Temple Square is the section of land located at the numeric center of Salt Lake City. It is so called because it is, indeed, a rectangular plot of land (as are the majority of all plots in Salt Lake City proper), and it is where the best-known LDS Temple resides; hence "Temple Square".
This point in the valley was not the first section of land designated as is the general story, but it was one of the first. However, the story goes that when Brigham Young, the leader of the religious faith that the majority of the pioneers held, first entered the valley on July 24th, 1847, while examining the area around the first encampment (at what is now City Creek Park), he stopped and thrust his cane into the ground and declared "This is where the Temple shall be built". The story continues that one person in his group hammered a stake into that exact spot which, much later, would be where the conerstone of the Salt Lake City LDS Temple would be laid.
The property and the contructions therein have had some interesting history, including the foundation being plowed over to avert suspicion when a convoy Soldiers came to report on what the crazy "Mormons" were doing out in the middle of the desert, and later having the entire site torn out and reconstructed early on when it was found that a sandstone foundation was not nearly strong enough and would need to be replaced with granite.

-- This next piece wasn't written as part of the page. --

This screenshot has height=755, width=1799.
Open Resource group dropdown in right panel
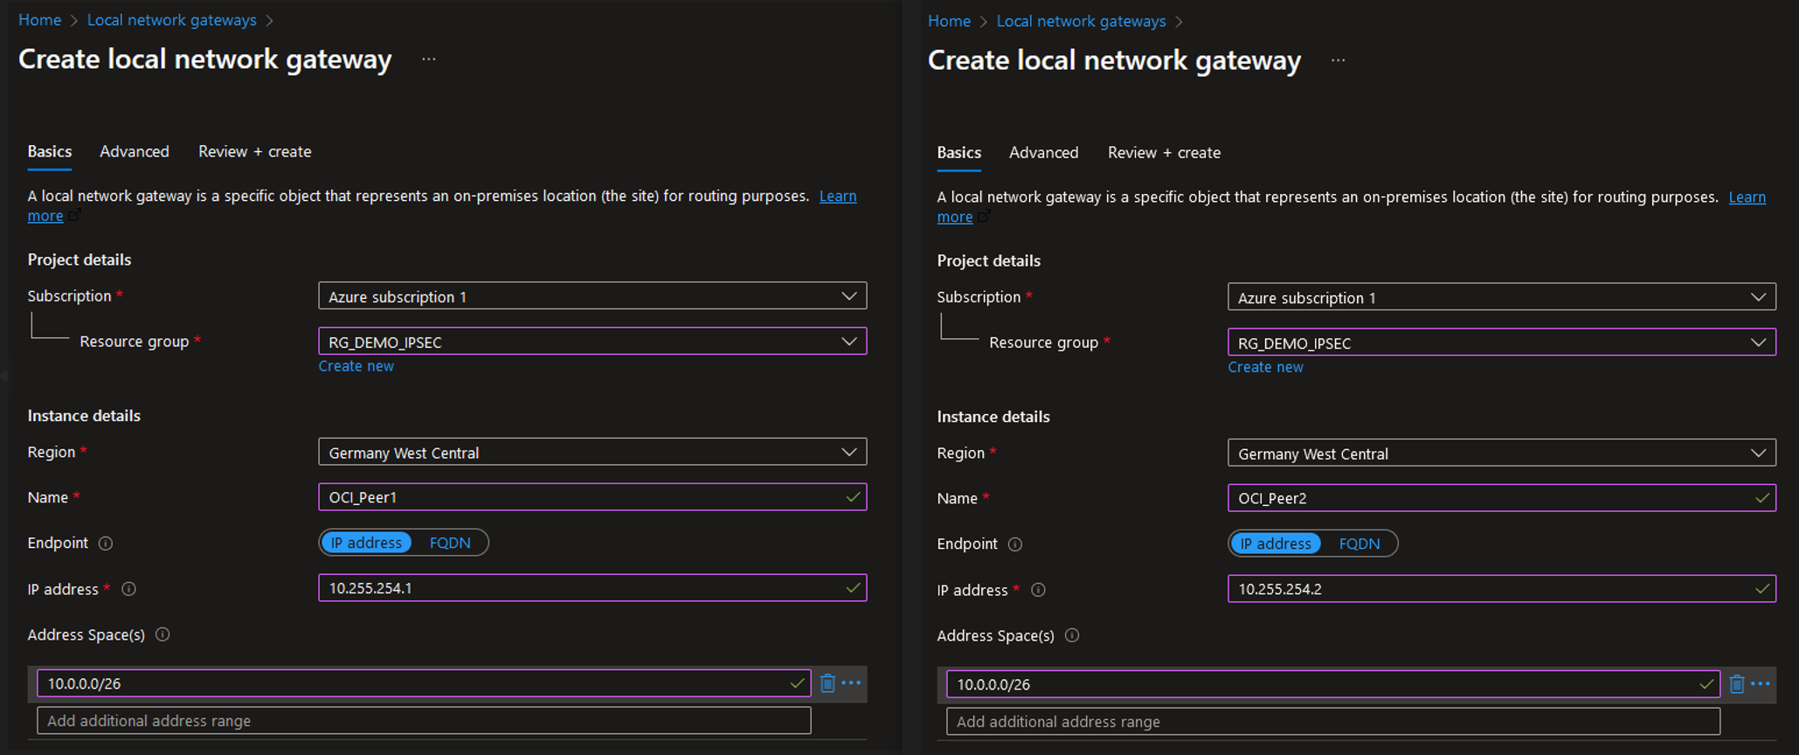coord(1501,343)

But down to brass tacks. The actual property is flanked on 3 sides by North, South and West Temple Streets; it was also flanked by East Temple, but the section of that road immediately adjacent to the lot was turned into a pedestrian park in 2001. On the three sides that face streets there is a sandstone and plaster (now stucco) wall, though the side that faces the new pedestrian park has been torn down. All street numbers are figured from this point in the form of "100 South", "200 South", etc, radially. That means to the west of Temple Square is West Temple, and west of that is "100 West", and it also means that 300 North and 500 South would run parallel to each other, as would 400 East and 100 West.

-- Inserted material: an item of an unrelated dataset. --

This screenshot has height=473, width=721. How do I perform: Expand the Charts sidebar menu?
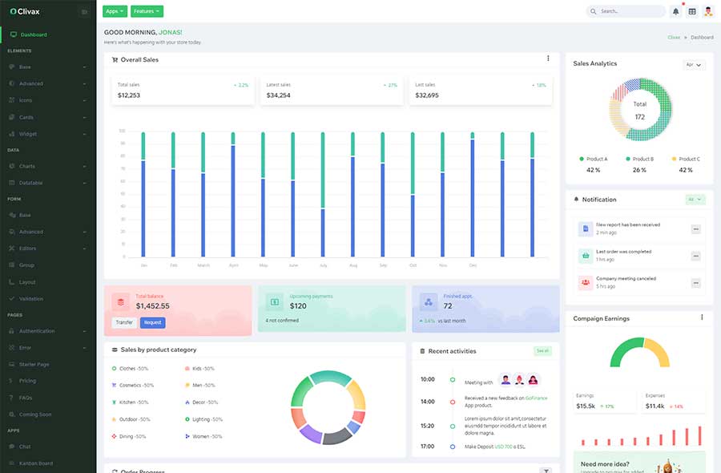pyautogui.click(x=48, y=166)
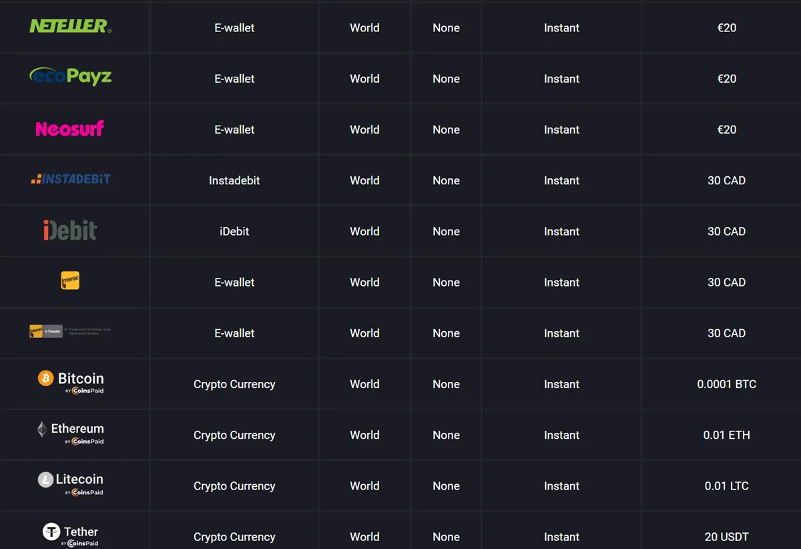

In the original block resides not only the LDS Temple, but many other Landmarks of the Pioneer heritage. Among them are two visitors centers, the Assembly Hall, the ever-impressive Salt Lake Tabernacle, the bronze bell from the LDS temple in Nauvoo, Illinois (which was destroyed by mob some years earlier), an 11-foot replica of Thorvaldsen's Christus and an acre or two of walking paths flanked by trees and shrubbery. Now that the block has been extended by removing the above mentioned street, the block as a whole also adds the Joseph Smith Memorial Building (formerly the Hotel Utah) the old LDS Administrative Building and the Church Office Building, the tallest building in the valley (by number of stories; by height it is the second).
Excepting the Temple itself, Temple Square is probably best known in the area for its Christmas light displays. Every year on the day after Thanksgiving, light are put on and around every tree and hedge on the ground; yearly figures vary, but on average 100,000 mini-lights are used in the grounds. The lights are usually taken down soon after January 1st, but it seems that the lights are being left up for the enjoyment of the crowds that will be on hand for the 2002 Winter Olympics.
The grounds are open to the general public from 9AM to 9PM daily. There is no admission charge and tours are given free in 40 languages thanks to the Church Service Missionaries on hand.